Wandering Stars
- Author: Tommy Orange
- Language: English
- Genre: Historical fiction, contemporary fiction
- Publisher: Knopf
- Publication date: 27 February 2024
- Publication place: United States
- Pages: 336
- ISBN: 9780593311448

= Wandering Stars (Orange novel) =

2024 novel by Tommy Orange

Wandering Stars is a novel by American author Tommy Orange, published by 2024. Wandering Stars is a multigenerational novel that traces a Native American family's lineage from the 1864 Sand Creek Massacre to present-day Oakland.

It is also a companion novel to Orange's 2018 novel There There, to which it serves as both prequel and sequel, but is a standalone book.

== Synopsis ==
In 1864, a young Cheyenne man named Bird survives the Sand Creek Massacre only to be imprisoned at Fort Marion, where he is forced to abandon his language and culture by Richard Henry Pratt, an evangelical guard who later founds the Carlisle Indian Industrial School. The novel traces the consequences of Bird's survival of the massacre and time at the school across generations, returning to scenes in There There.

== Reception ==
Wandering Stars won the 2025 Aspen Words Literary Prize, judged "to deepen and inform Orange’s fine debut novel There, There, but it also stands on its own as a mesmerizing epic drama." It was longlisted for the Booker Prize in 2024.

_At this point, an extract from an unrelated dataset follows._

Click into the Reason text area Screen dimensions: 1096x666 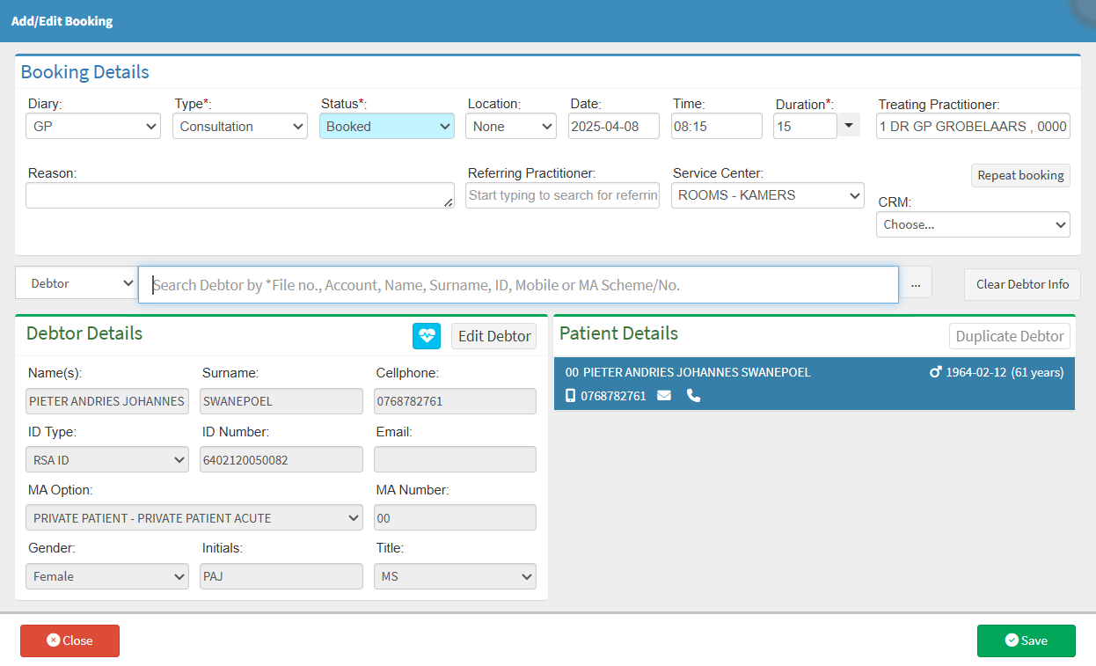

In a review for The New York Times, Jonathan Escoffery said, "Orange’s ability to highlight the contradictory forces that coexist within friendships, familial relationships and the characters themselves, who contend with holding private and public identities, makes Wandering Stars a towering achievement."

The Guardian reviewed the book positively, discussing the book's exploration of inherited trauma, concluding: "Hyperbole be damned: Orange’s work feels, to me, as vital as air." NPR discussed the book's language: "Wandering Stars is a somewhat manic polyphonic construction that deploys first, second, and third person narration...Orange has a predilection for repeating words that concern endurance and survival, which results in incantatory phrases that loop and curl in on themselves, as does his narrative," concluding that "Wandering Stars more than fulfills the promise of There There."

The Chicago Review of Books wrote, "Ultimately, Wandering Stars is less about reconnecting with what has been lost than asking questions of how to define what lies ahead. Each voice is a dream that transcends mere visions of the past to transform the voices of the living."

On the other hand, The Wall Street Journal's review was negative, writing: "Mr. Orange’s strengths are his sincerity and conviction, but Wandering Stars is more persuasive as a diagnosis than a developed work of fiction."

The writer Roxane Gay said, "Wandering Stars is sprawling and polyphonic and original...[There's] a lot to admire here."